- A Binance considera o Brasil um exemplo em regulação de criptomoedas.
- Rachel Conlan, vice-presidente global de marketing da Binance, destacou o crescimento da base de usuários da exchange e a integração com o Pix.
- A empresa alcançou 290 milhões de usuários globalmente, com um aumento de 80 milhões nos últimos 14 meses, impulsionado por investidores institucionais.
- Conlan elogiou a regulação brasileira e afirmou que outros países buscam seguir esse modelo.

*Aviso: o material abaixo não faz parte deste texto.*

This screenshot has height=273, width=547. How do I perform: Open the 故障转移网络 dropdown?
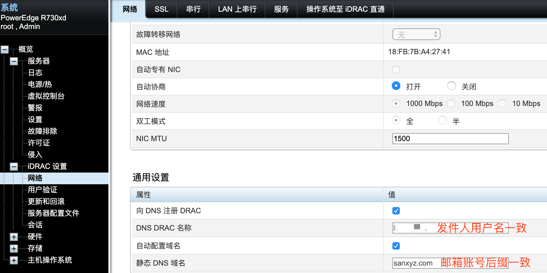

- A Binance vê o Brasil e a América Latina como essenciais para sua expansão futura, priorizando a inovação e a acessibilidade no setor financeiro.
A Binance, a maior corretora de criptomoedas do mundo, considera o Brasil um exemplo em regulação do setor. Em entrevista à EXAME, a vice-presidente global de marketing, Rachel Conlan, destacou o crescimento acelerado da base de usuários da exchange e a integração com o Pix.

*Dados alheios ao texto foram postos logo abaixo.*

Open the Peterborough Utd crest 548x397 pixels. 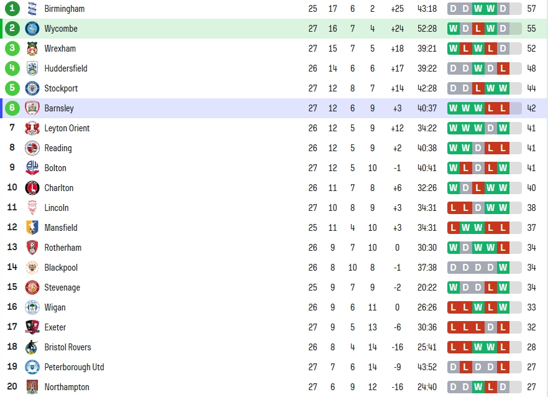32,367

Conlan, que visitou o Brasil para comemorar os oito anos da Binance, revelou que a empresa alcançou 290 milhões de usuários globalmente, com um crescimento notável nos últimos 14 meses, quando adicionou 80 milhões de clientes. Ela atribui esse aumento à entrada de investidores institucionais, como BlackRock e Goldman Sachs, que conferem legitimidade ao mercado cripto.
A executiva elogiou a regulação brasileira, afirmando que outros países frequentemente solicitam exemplos de legislações claras e favoráveis. O Brasil, junto com os Emirados Árabes Unidos, tem liderado o caminho, enquanto grandes centros financeiros, como Reino Unido e Estados Unidos, começam a seguir o exemplo.
Oportunidades no Mercado
Conlan observou que a penetração de criptomoedas no Brasil é alta, com usuários utilizando-as para diversos fins, como pagamentos e remessas. Essa dinâmica gera novas fontes de receita para a Binance, que busca simplificar a experiência do usuário e inovar em seus produtos. Apesar do foco em expansão, a empresa não planeja lançar uma stablecoin própria, priorizando a neutralidade como corretora.

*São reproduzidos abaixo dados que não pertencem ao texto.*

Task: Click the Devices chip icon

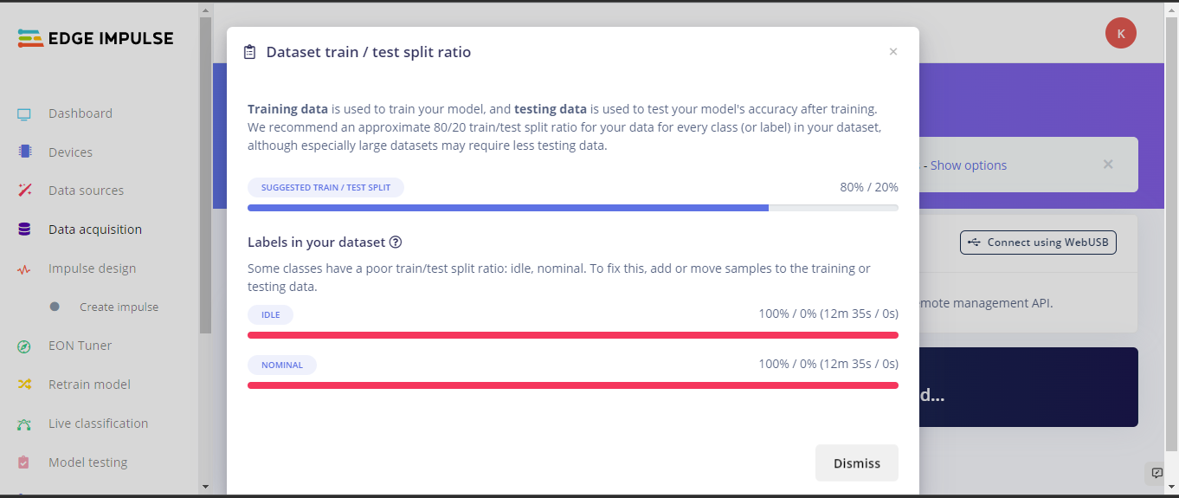Action: click(x=24, y=152)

A vice-presidente também comparou o atual interesse por stablecoins à euforia em torno dos NFTs, ressaltando que essa fase é parte do ciclo natural de crescimento do setor. Conlan reconheceu os desafios enfrentados pela Binance, que atua como disruptora em um mercado financeiro tradicional e cada vez mais regulado.
Foco na América Latina
Conlan acredita que o Brasil e a América Latina serão fundamentais para a expansão da Binance nos próximos anos. A recente integração com o Pix é uma estratégia para fortalecer a operação local. A executiva reafirmou o compromisso da Binance com a liberdade financeira e o empoderamento dos usuários, enfatizando que a empresa busca ser um complemento às finanças tradicionais, promovendo acessibilidade e inovação no setor.